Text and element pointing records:
▼▼▼
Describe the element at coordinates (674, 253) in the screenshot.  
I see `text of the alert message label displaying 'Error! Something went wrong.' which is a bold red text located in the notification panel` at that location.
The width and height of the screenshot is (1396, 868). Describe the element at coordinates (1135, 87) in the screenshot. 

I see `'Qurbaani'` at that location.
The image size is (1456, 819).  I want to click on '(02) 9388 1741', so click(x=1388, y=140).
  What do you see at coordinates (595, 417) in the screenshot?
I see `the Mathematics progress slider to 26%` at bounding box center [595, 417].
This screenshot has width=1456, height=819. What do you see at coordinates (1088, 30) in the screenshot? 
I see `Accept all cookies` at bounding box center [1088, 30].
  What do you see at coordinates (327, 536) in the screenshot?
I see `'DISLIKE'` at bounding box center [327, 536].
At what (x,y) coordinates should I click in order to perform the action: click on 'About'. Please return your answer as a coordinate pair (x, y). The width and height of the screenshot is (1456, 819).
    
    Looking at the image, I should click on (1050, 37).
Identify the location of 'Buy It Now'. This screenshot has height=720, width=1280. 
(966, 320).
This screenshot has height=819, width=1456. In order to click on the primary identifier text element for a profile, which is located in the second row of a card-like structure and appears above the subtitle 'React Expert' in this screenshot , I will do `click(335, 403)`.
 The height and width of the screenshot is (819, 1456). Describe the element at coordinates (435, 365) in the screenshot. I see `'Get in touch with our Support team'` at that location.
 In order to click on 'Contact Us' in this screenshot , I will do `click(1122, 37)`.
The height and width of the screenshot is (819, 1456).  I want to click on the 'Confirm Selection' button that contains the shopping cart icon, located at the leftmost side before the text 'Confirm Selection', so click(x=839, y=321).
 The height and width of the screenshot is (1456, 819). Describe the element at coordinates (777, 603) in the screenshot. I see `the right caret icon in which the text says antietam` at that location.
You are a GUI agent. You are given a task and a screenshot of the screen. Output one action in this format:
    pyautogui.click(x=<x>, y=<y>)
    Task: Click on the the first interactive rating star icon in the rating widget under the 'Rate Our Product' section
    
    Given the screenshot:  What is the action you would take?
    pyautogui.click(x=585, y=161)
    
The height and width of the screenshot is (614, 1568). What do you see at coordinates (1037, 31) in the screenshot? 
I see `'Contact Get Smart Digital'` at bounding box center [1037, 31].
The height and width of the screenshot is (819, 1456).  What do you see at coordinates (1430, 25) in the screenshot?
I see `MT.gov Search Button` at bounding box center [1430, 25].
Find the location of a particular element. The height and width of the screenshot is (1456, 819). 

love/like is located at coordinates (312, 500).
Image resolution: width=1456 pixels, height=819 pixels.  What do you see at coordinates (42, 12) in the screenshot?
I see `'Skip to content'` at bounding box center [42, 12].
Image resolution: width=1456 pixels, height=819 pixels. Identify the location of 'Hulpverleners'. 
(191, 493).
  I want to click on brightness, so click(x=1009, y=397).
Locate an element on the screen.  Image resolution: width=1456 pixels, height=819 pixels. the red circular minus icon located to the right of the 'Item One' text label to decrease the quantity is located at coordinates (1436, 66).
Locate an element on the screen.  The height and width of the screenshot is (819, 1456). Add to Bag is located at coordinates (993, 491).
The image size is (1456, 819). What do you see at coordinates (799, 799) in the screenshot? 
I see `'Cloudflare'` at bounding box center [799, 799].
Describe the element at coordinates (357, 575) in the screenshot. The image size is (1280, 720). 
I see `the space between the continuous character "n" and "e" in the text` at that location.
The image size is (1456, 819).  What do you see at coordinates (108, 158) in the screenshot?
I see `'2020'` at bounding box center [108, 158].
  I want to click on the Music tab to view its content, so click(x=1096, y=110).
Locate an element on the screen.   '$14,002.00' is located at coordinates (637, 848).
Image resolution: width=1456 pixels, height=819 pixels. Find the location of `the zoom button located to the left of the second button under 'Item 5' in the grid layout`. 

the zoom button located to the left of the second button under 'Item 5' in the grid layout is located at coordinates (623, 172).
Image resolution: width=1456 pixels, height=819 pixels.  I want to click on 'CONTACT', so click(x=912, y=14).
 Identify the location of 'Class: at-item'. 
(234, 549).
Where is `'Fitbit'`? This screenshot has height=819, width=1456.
▲▲▲
TO DO:
Copy out the rows from the line holding "so click(x=839, y=321)." through the line holding "coordinates (1436, 66).", both included, word for word.

ANSWER TO THE EXERCISE:
The height and width of the screenshot is (819, 1456).  I want to click on the 'Confirm Selection' button that contains the shopping cart icon, located at the leftmost side before the text 'Confirm Selection', so click(x=839, y=321).
 The height and width of the screenshot is (1456, 819). Describe the element at coordinates (777, 603) in the screenshot. I see `the right caret icon in which the text says antietam` at that location.
You are a GUI agent. You are given a task and a screenshot of the screen. Output one action in this format:
    pyautogui.click(x=<x>, y=<y>)
    Task: Click on the the first interactive rating star icon in the rating widget under the 'Rate Our Product' section
    
    Given the screenshot:  What is the action you would take?
    pyautogui.click(x=585, y=161)
    
The height and width of the screenshot is (614, 1568). What do you see at coordinates (1037, 31) in the screenshot? 
I see `'Contact Get Smart Digital'` at bounding box center [1037, 31].
The height and width of the screenshot is (819, 1456).  What do you see at coordinates (1430, 25) in the screenshot?
I see `MT.gov Search Button` at bounding box center [1430, 25].
Find the location of a particular element. The height and width of the screenshot is (1456, 819). 

love/like is located at coordinates (312, 500).
Image resolution: width=1456 pixels, height=819 pixels.  What do you see at coordinates (42, 12) in the screenshot?
I see `'Skip to content'` at bounding box center [42, 12].
Image resolution: width=1456 pixels, height=819 pixels. Identify the location of 'Hulpverleners'. 
(191, 493).
  I want to click on brightness, so click(x=1009, y=397).
Locate an element on the screen.  Image resolution: width=1456 pixels, height=819 pixels. the red circular minus icon located to the right of the 'Item One' text label to decrease the quantity is located at coordinates (1436, 66).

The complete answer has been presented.